From: "Liam R. Howlett" <Liam.Howlett@oracle.com>
To: Lorenzo Stoakes <lorenzo.stoakes@oracle.com>
Cc: Andrew Morton <akpm@linux-foundation.org>,
maple-tree@lists.infradead.org, linux-mm@kvack.org,
linux-kernel@vger.kernel.org,
David Hildenbrand <david@redhat.com>,
Vlastimil Babka <vbabka@suse.cz>,
Suren Baghdasaryan <surenb@google.com>,
Michal Hocko <mhocko@suse.com>, Jann Horn <jannh@google.com>,
Pedro Falcato <pfalcato@suse.de>,
Charan Teja Kalla <quic_charante@quicinc.com>,
shikemeng@huaweicloud.com, kasong@tencent.com, nphamcs@gmail.com,
bhe@redhat.com, baohua@kernel.org, chrisl@kernel.org,
Matthew Wilcox <willy@infradead.org>
Subject: Re: [PATCH v1 4/9] mm/memory: Add tree limit to free_pgtables()

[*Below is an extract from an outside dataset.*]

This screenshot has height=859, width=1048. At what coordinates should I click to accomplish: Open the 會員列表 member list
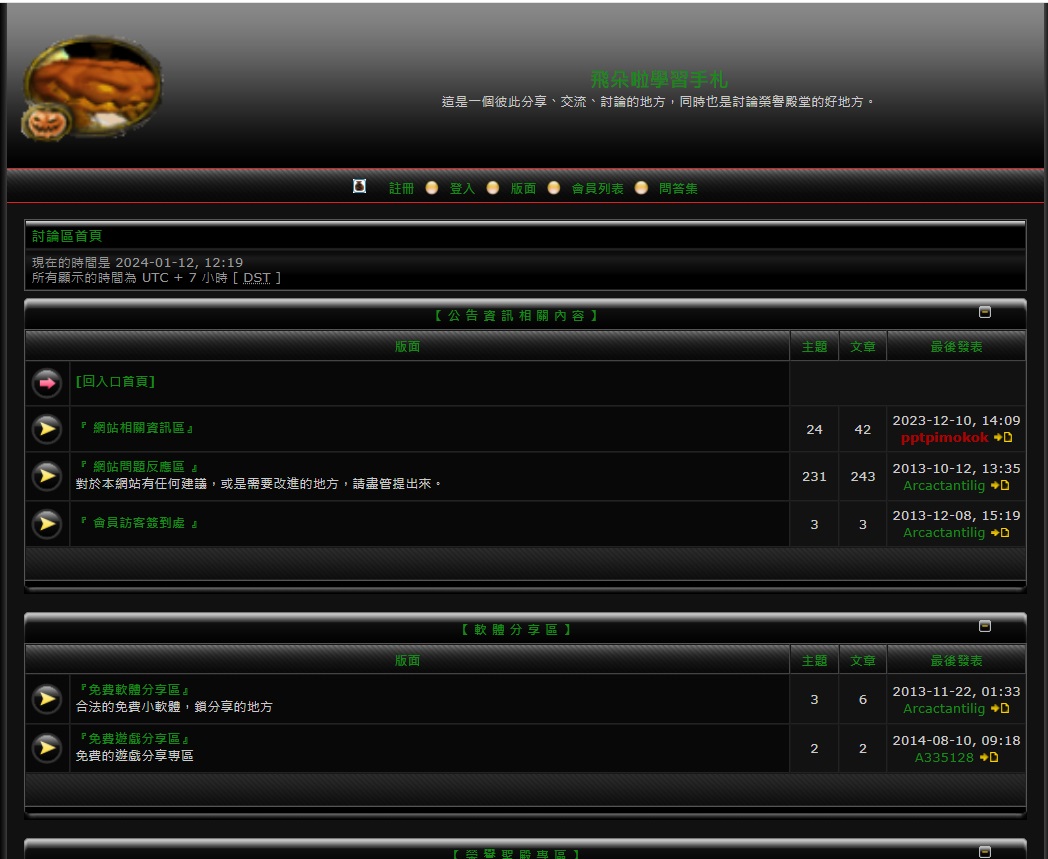coord(597,188)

Date: Tue, 13 Jan 2026 14:48:52 -0500 [thread overview]
Message-ID: <nns65h74umsr3ahzx2td4pxbye26ootx7nibkhihxiczoyxodz@k4z7jrjr72ez> (raw)
In-Reply-To: <e44e1da5-7ee4-478a-bcc5-7726f3b52d9f@lucifer.local>
* Lorenzo Stoakes <lorenzo.stoakes@oracle.com> [250911 05:08]:
> On Tue, Sep 09, 2025 at 03:09:40PM -0400, Liam R. Howlett wrote:
> > The ceiling and tree search limit need to be different arguments for the
> > future change in the failed fork attempt.
> >
> > Add some documentation around free_pgtables() and the limits in an
> > attempt to clarify the floor and ceiling use as well as the new
> > tree_max.
> >
> > Test code also updated.
> >
> > No functional changes intended.
> >
> > Signed-off-by: Liam R. Howlett <Liam.Howlett@oracle.com>
>
> LGTM other than the nits below, so with those addressed feel free to add:
>
> Reviewed-by: Lorenzo Stoakes <lorenzo.stoakes@oracle.com>
>
> > ---
> > mm/internal.h | 4 +++-
> > mm/memory.c | 28 +++++++++++++++++++++++++---
> > mm/mmap.c | 2 +-
> > mm/vma.c | 3 ++-
> > tools/testing/vma/vma_internal.h | 3 ++-
> > 5 files changed, 33 insertions(+), 7 deletions(-)
> >
> > diff --git a/mm/internal.h b/mm/internal.h
> > index 63e3ec8d63be7..d295252407fee 100644
> > --- a/mm/internal.h
> > +++ b/mm/internal.h
> > @@ -444,7 +444,9 @@ void folio_activate(struct folio *folio);
> >
> > void free_pgtables(struct mmu_gather *tlb, struct ma_state *mas,
> > struct vm_area_struct *start_vma, unsigned long floor,
> > - unsigned long ceiling, bool mm_wr_locked);
> > + unsigned long ceiling, unsigned long tree_max,
> > + bool mm_wr_locked);
> > +
> > void pmd_install(struct mm_struct *mm, pmd_t *pmd, pgtable_t *pte);
> >
> > struct zap_details;
> > diff --git a/mm/memory.c b/mm/memory.c
> > index 3e0404bd57a02..24716b3713f66 100644
> > --- a/mm/memory.c
> > +++ b/mm/memory.c
> > @@ -369,12 +369,34 @@ void free_pgd_range(struct mmu_gather *tlb,
> > } while (pgd++, addr = next, addr != end);
> > }
> >
> > +/*
>
> NIT: /** right? This looks like a kernel-doc to me!
>
> > + * free_pgtables() - Free a range of page tables
> > + * @tlb: The mmu gather
> > + * @mas: The maple state
> > + * @vma: The first vma
> > + * @floor: The lowest page table address
> > + * @ceiling: The highest page table address
> > + * @tree_max: The highest tree search address
> > + * @mm_wr_locked: boolean indicating if the mm is write locked
> > + *
> > + * Note: Floor and ceiling are provided to indicate the absolute range of the
> > + * page tables that should be removed. This can differ from the vma mappings on
> > + * some archs that may have mappings that need to be removed outside the vmas.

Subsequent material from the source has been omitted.